The patient continued under medical treatment and two further rFVIIa doses were required on day 8 because of severe bleeding and significant hematocrit decapitation, in spite of no peak coagulogram deviations. These complementary rFVIIa treatment resulted successful in controlling bleeding and in decreasing the need for blood products.
Gradual normalisation of liver function was achieved, as well as partial kidney graft function. A liver biopsy on day 30 showed normal structure of liver plates without proliferation of hepatocytes, and a proliferation index less than 1% on MIB-1 staining technique (figure 4), corresponding with clinical status and laboratory results.
The patient is now symptomatically well and discharged from the hospital four months after the combined transplant, with fully recovered liver and kidney functions.
Although paediatric donor livers are ideally used for paediatric recipients, they are occasionally allocated to adult recipients. Several studies have focused on the safety of using paediatric donor livers on adults and results remain controversial. Still there is a general agreement in an increased morbidity for such transplanted patients and eventually lower graft survival. Vascular complications, specially hepatic artery thrombosis, have been highlighted as one of the main reasons for decreased graft survival, being reported as high as 40%.(9) Yet, the main risk with those grafts is that they may fail secondary to inadequate liver volume.(1,9)
Experiences with living related liver transplantation in adults have shown that graft weight to recipient body weight ratio (GRBWR) should be close to 1 to ensure a proper balance between liver regeneration and liver function, and avoid SFSS.(2) Further studies have demonstrated more accurate estimation by using the DLW/ERLW ratio, being 0.4, the safety threshold for this indicator.(2)

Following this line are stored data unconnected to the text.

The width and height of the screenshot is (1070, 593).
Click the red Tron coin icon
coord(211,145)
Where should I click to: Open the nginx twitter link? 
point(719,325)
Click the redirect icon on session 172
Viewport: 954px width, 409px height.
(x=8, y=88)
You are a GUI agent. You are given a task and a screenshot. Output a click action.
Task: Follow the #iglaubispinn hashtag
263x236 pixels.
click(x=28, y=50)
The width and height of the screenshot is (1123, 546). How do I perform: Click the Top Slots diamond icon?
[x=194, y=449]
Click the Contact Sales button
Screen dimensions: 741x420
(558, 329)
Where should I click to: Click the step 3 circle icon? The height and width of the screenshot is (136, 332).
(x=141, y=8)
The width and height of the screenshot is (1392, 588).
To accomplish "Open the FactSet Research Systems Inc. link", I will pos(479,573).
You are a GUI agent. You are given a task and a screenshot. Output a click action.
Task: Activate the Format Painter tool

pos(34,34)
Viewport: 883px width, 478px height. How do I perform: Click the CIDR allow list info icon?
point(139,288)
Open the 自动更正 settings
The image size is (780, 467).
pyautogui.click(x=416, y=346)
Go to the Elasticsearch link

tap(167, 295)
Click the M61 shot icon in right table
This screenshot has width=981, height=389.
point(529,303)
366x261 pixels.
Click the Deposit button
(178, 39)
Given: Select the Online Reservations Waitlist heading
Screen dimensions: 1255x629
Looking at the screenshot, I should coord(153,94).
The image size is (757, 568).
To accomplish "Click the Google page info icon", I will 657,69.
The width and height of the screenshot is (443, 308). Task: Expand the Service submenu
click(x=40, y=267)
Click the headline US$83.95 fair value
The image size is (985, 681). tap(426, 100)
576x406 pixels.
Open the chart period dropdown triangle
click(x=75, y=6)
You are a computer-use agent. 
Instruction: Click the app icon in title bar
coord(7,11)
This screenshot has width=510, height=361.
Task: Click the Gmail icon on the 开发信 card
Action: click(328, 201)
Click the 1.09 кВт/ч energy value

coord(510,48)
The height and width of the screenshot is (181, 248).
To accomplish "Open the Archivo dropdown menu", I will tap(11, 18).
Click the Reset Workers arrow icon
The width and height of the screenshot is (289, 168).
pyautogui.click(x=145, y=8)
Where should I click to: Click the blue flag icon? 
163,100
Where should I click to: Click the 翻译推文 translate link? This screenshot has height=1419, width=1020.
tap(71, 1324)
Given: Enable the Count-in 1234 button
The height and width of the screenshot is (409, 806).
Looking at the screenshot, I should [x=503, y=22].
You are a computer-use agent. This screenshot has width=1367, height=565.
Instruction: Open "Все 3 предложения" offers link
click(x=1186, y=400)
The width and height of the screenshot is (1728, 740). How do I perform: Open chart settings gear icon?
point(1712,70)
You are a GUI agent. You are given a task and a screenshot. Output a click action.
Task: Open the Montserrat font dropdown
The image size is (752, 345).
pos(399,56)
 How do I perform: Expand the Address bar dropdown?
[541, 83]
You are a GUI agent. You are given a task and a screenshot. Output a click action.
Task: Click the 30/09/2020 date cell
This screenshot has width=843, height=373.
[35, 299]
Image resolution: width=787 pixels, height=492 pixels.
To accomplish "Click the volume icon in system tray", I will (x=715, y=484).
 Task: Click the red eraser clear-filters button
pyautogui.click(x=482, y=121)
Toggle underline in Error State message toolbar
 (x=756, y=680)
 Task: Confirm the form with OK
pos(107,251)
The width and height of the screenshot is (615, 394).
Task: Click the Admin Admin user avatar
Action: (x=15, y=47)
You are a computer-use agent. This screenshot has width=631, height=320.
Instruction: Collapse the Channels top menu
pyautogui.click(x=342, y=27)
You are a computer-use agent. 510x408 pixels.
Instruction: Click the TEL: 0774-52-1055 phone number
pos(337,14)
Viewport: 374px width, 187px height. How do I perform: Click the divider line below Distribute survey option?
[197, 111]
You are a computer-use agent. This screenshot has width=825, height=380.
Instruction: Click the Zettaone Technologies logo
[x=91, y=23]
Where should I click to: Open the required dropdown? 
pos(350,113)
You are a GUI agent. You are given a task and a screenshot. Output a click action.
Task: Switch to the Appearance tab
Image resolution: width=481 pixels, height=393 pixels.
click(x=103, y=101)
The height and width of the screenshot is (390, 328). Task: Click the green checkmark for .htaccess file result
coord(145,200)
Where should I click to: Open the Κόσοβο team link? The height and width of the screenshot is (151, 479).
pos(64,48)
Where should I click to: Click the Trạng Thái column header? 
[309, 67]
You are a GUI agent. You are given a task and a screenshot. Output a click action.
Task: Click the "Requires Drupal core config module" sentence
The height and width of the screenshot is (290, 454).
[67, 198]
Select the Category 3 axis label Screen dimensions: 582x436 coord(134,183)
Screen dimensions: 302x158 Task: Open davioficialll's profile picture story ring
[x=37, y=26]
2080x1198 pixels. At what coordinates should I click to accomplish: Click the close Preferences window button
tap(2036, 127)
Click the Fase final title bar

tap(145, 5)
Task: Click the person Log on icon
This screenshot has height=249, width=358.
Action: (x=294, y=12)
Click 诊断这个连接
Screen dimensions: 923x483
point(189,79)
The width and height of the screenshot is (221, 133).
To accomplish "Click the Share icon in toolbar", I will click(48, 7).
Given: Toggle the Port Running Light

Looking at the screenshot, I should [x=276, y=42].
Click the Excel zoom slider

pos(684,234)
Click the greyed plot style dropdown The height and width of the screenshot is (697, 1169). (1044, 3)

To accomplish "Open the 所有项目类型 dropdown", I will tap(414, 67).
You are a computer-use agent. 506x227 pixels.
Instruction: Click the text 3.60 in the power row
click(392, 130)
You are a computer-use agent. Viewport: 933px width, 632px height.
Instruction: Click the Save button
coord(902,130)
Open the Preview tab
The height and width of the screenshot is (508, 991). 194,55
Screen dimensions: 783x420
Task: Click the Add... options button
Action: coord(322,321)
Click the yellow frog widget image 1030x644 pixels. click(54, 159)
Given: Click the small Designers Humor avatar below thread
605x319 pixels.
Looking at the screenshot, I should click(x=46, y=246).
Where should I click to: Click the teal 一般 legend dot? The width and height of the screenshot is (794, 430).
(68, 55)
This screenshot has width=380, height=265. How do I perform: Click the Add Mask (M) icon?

This paper reports a documented SFSS in an adult receiving a paediatric liver. Even when the donor was only 9 years old, weight matching was within tolerated range and the DLW/ERLW ratio was 0.7. We therefore hypothesized that the syndrome could have been caused by a hyperperfusion injury from excessive portal vein inflow and not for insufficient liver mass, as previously described.(6)
Coagulopathy and subsequent bleeding became a life-threatening condition for this patient, and based on personal and reported experiences, we decided to use rFVIIa as a rescue drug.(10) Satisfactory results were obtained with only two pairs of separated doses, allowing better coagulation status and lower blood products consumption, as a bridge therapy until liver graft recovery was fully achieved.
In conclusion, the use of paediatric livers in adults may always be at risk of developing a small-for-size syndrome. Should that occur, recombinant activated factor VII could be a useful drug to improve coagulation while the graft recovers and the syndrome is reversed. Yet, further studies are required to evaluate the insight of this treatment, the potential risk of thrombosis and assays for validation.